Effective Decision Making using Decision Trees

- Pentaho

I. Overview of Decision Trees

Decision Trees is a type of Supervised Algorithm, which uses a tree structure to specify sequences of decisions and consequences, for a given input X, the goal of the decision trees is to predict a response or output variable Y. Each member of the set {X} is called an input variable. The prediction can be achieved by constructing a decision tree with test points and branches. Due to it’s flexibility and easy visualization, decision trees are commonly used in data mining applications for classification purposes.

Decision trees have two varieties: Classification Trees [Supervised] and Regression Trees. Classification Trees are used to apply to output variables that are categorical in nature, whereas, Regression Trees are used to apply to output variables that are numeric or continuous.

II. Example Use-Case

Decision Tree usually breaks down the data-set into smaller subsets with increase in depth of the tree, the final output consists of a Decision Node and a Leaf Node;


  • Root Node – It represents entire population or sample and this further gets divided into two or more homogeneous sets.
  • Decision Node – When a sub-node splits into further sub-nodes, then it is called decision node.
  • Leaf Node – Nodes with no children or no further split.

In order to understand in simpler terms, let us consider an example: Let’s say that you are hired to build a predictive model for a resort which is considering a big advertisement campaign. The concept of the campaign is to send out 1000 vouchers which provides a one night stay at the resort free of cost to potential clients with a hope that they will extend their stay.

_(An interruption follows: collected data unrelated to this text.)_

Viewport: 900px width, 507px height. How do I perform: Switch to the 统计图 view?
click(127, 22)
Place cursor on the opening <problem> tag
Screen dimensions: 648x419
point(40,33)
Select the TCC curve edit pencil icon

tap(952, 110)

To come with a list of 1000 potential client names you are provided with a extensive database of customer data, including fields such as where they are from, income range, earlier stay duration, money spent, marital status, no of occupants, employment status and others. You would like to create a decision tree to help select the customers to send the vouchers to (specifically, those who will spend more and stay for more than a day.

The output of the model will basically be categorical such as Yes or No, In order to arrive at the model the computer will perform the following steps;

  • From the above list of customer data, find the property that best separates the customers into two groups.
  • Repeat step one for each of the above groups using the remaining properties.
  • In the end, you will have a tree where at each point, you can make one of two decisions. Following a path leads to a decision. The split points will be chosen to maximize the probability of a correct classification.

Other possible applications of Decision Trees are;

  • Demand Fulfillment
  • Decision making on when to launch new products
  • Decision on Product Endorsement
  • Customer Relationship Management

III. Conclusion

Decision trees assist analysts in evaluating upcoming choices. The tree creates a visual representation of all possible outcomes, rewards and follow-up decisions in one document. Each subsequent decision resulting from the original choice is also depicted on the tree, so you can see the overall effect of any one decision. As you go through the tree and make choices, you will see a specific path from one node to another and the impact a decision made now could have down the road.